The goal of this project is to create Short videos that read Reddit posts and comments.
Note
Current Status: Reddit data scraping, tts, and video captions are in working minimal mode. Video generation, text to speech, and other functionality are still being built out further
data_scraper.py: scrape posts from different subreddit
- currently supports scraping top n posts and top n comments (through the use of job files)

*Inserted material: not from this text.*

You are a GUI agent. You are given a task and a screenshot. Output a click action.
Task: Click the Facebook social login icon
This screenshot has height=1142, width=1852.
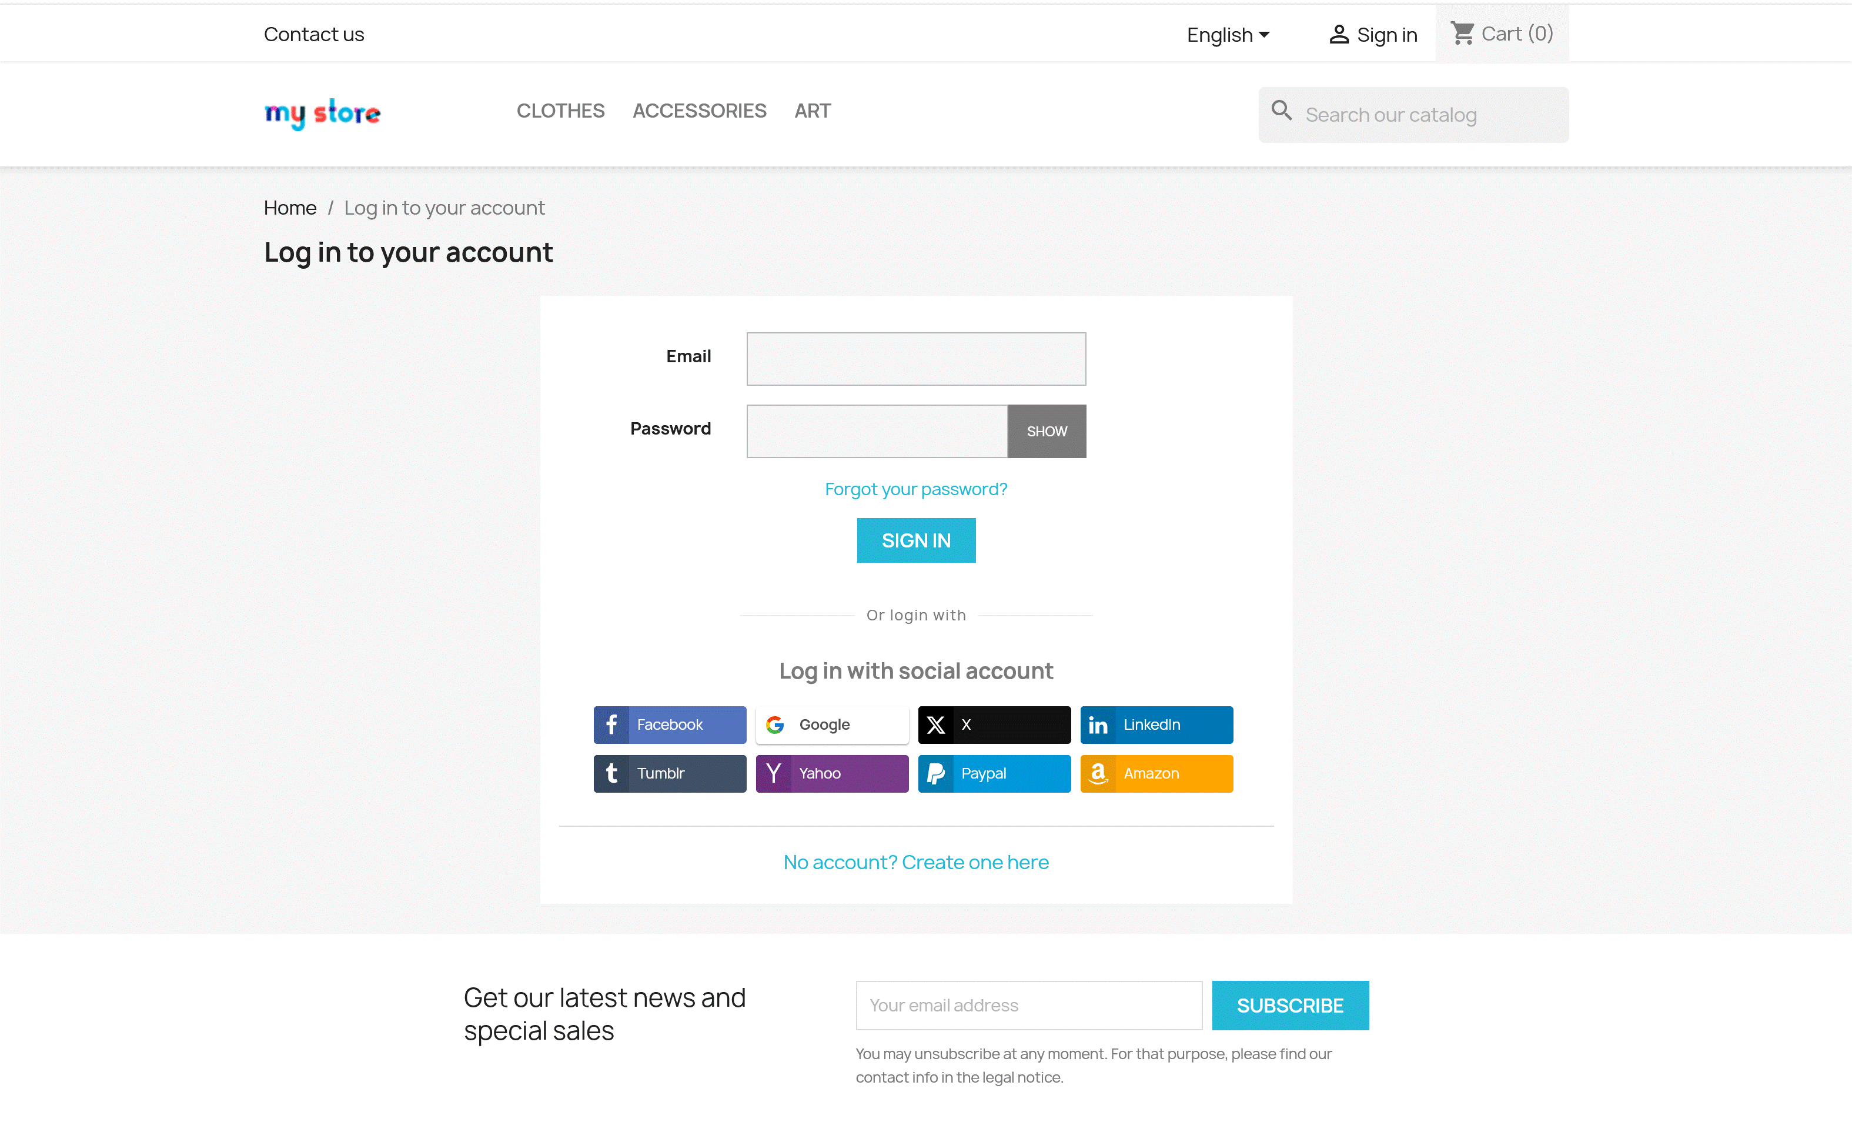612,724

usage: data_scraper.py [-h] [-j JOB] [-o OUT]
Scrape data from reddit.
optional arguments:
-h, --help show this help message and exit
-j JOB, --job JOB Path to job file
-o OUT, --out OUT Output directory
a job example file can be seen below:
{
"jobs": [
{
"subreddit": "AmItheAsshole",
"num_comments": 10,
"num_posts": 10
},
{
"subreddit": "AskReddit",
"num_comments": 10,
"num_posts": 10
}
]
}
Example usage: python3 data_scraper.py -j jobs.json -o data-folder
Currently jobs support getting num_comments
best comments (sorted by best), and num_posts
top posts for the defined subreddit
. Jobs run one at a time in order of the json.
Important
In order to connect to the Reddit API through praw you will need a secret.json
file that has the following info:
{
"client_id": "...",
"client_secret": "...",
"user_agent": "..."
}
To find out how to create the API credentials see this video tutorial
- text to speech
- blog of different options: https://ulife.ai/stories/top-free-text-to-speech-tts-libraries-for-python
- using VIT model
- caption generation ?
- how to make word level captions
- movie generation ?
- what format do we want exactly?
Models are saved under /Users/"user"/Library/Application Support/tts/"model name"